Madoff Source of Investor Funds in 1992 Refund?
Over the past couple of days, Toomre Capital Markets LLC ("TCM") has spent some time focusing on the Bernie Madoff fraud scandal and particularly on how he could have perpetuated the fraud in such a great amount on so many investors over such a great period of time. Some of the resulting TCM posts have included:
- Update on Bernie Madoff Scandal and Feeder Funds,
- Ezra Merkin and Madoff Feeder Funds Face More Lawsuits,
- Fairfield Greenwich Sued Again Over Madoff Losses,
- Bob Jaffe, Bernie Madoff's Man To See, Ducks Subpoena,
- Frank Avellino, Michael Bienes and Bernie Madoff and
- Madoff's Fund May Never Have Made Any Investments.
TCM has been particularly interested in what lessons might be learned from this scandal, particularly regarding the areas of Enterprise Risk Management and due diligence. Let's summarize TCM's understanding to date about Bernie Madoff's early days:
Apparently Bernie Madoff started out in 1960 with $5,000 in funds that he had "saved" from a lifeguard and home sprinkler installation jobs. He was married to his high school sweetheart, Ruth Alpern Madoff. He may have worked earlier for his future father-in-law at the Manhattan accounting firm Alpern & Heller where Frank Avellino and Michael Bienes also then worked. His first investor was the philanthropist was Carl Shapiro. Apparently, though, Bernie Madoff never made a single trade for his investment business customers.

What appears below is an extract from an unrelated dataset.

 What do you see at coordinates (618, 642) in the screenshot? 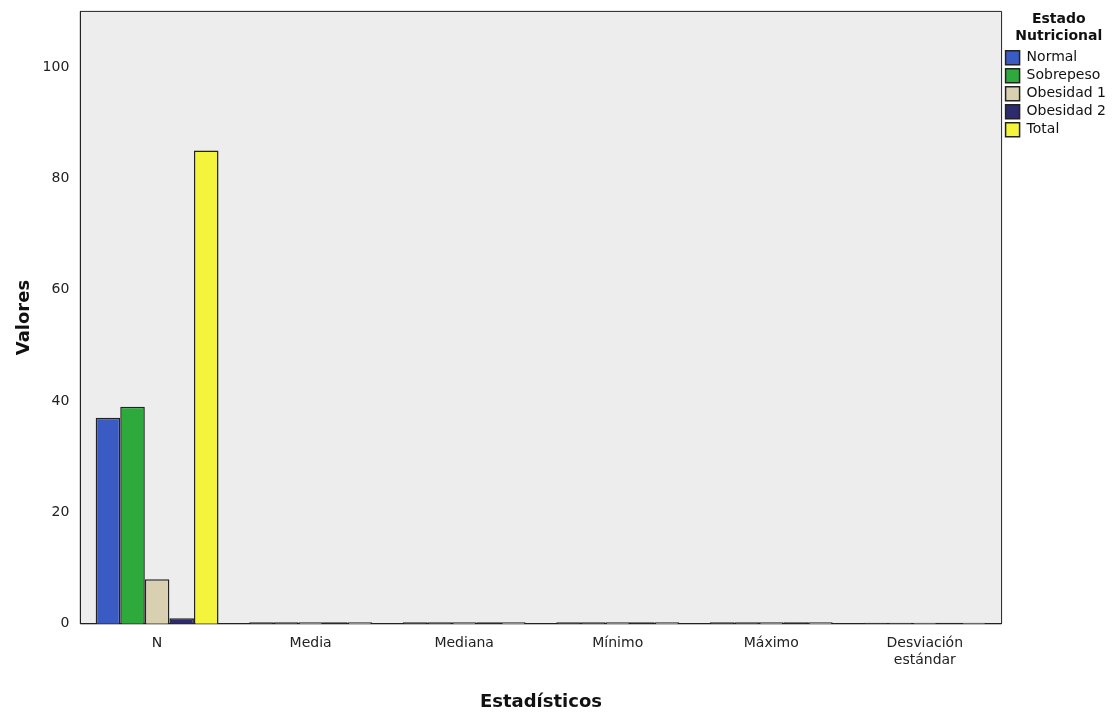
I see `x-tick-label: Mínimo` at bounding box center [618, 642].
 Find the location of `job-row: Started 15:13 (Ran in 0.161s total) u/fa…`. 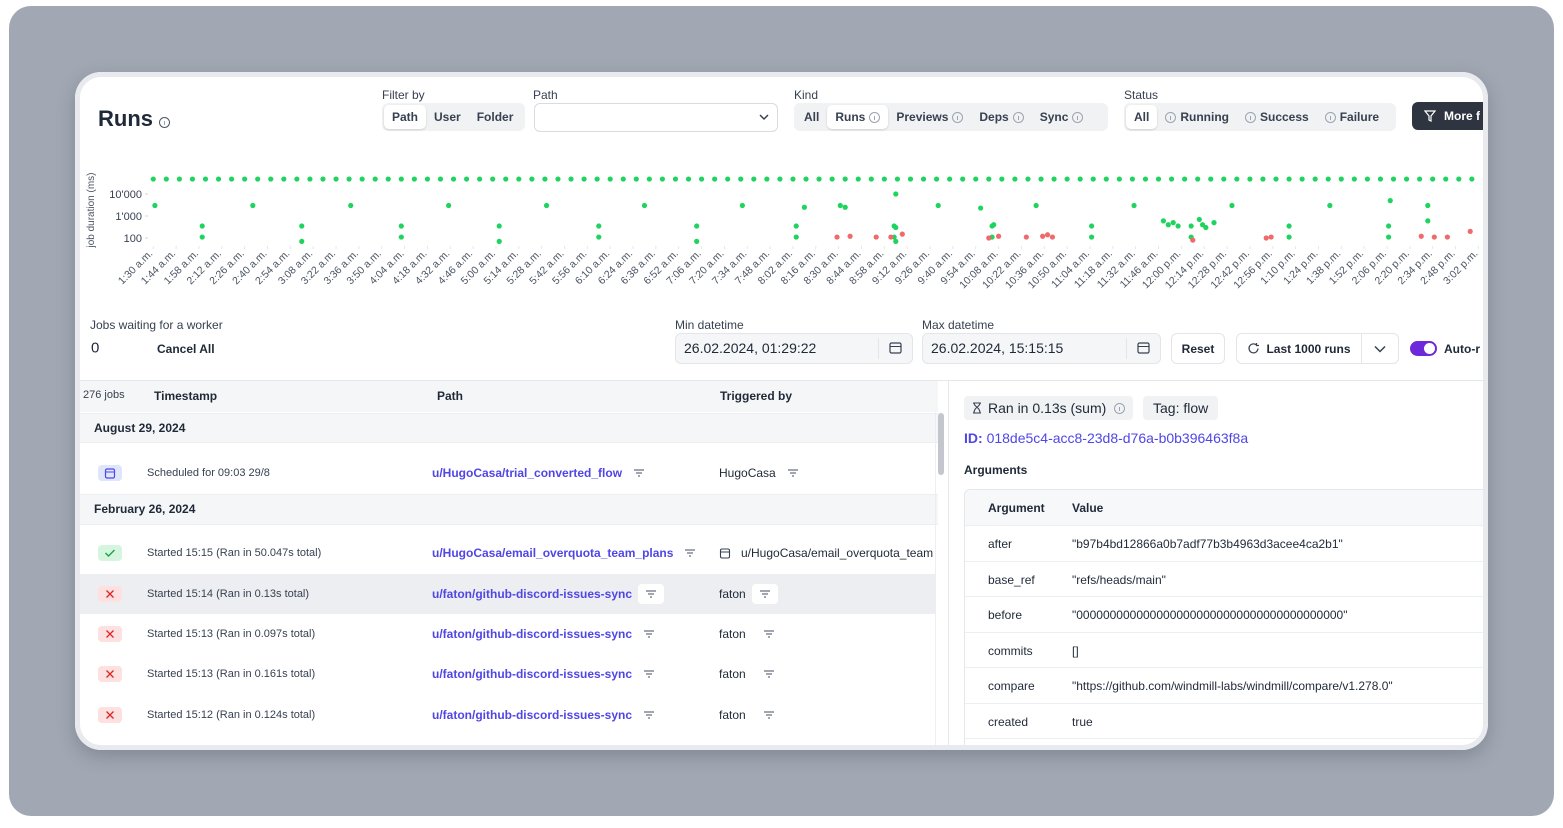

Starting in 1962, Frank Avellino and Michael Bienes solicited monies that were then "invested" with Bernie Madoff that generated steady returns for investors in the range of 13.5 per cent to twenty per cent. Their investment solicitation business was so successful that by 1984 Avellino and Bienes gave up their accounting business. By 1992, Avellino and Bienes had amassed more than 3,200 investors and approximately $450 million in investment principal.
Then, in late 1992 based upon a tip from an anonymous source about a possible Ponzi scheme, the SEC investigated Avellino & Bienes ("A&B"). The SEC was surprised to learn that the funds were invested with the then current Chairman of the NASDAQ, a certain Bernie Madoff. The books apparently were in order and according to reports at the time, "all of the money was there." Hence, the SEC only sanctioned Avellino and Bienes for running an unregistered investment advisor and ordered that the firm close after returning all of the funds to its investors. Apparently, Madoff, Avellino and Bienes also returned "every cent" to those early investors.
At that point in 1992, given that:
- Bernie Madoff had been running his fraud for about twenty years,
- Bernie Madoff apparently had been "generating" returns of at least 13.5% per year (or at least that is what he reported to A&B), and
- Bernie Madoff also apparently never did a trade (and hence never had any market exposure)
One question suddenly screams out: What were the sources of the funds that Madoff used to return both the interest earned and investment principal A&B's investors in 1992? In short, if Madoff was running a Ponzi scheme for A&B (as alleged in 1992), what other sources of funds were available to Madoff? Did he have as much other "invested" monies at that point? Or did he have some "rabbi" (like Carl Shapiro thought he was being in November 2008) from whom Bernie Madoff borrowed money?
(Apparently, subsequent to the SEC settlement, many of the A&B unregistered note investors rolled over their investments into accounts directly with Bernie Madoff's securities firm. One has to wonder though why none of these investors inquired about and/or confirmed whether that firm was indeed registered as an investment advisor.)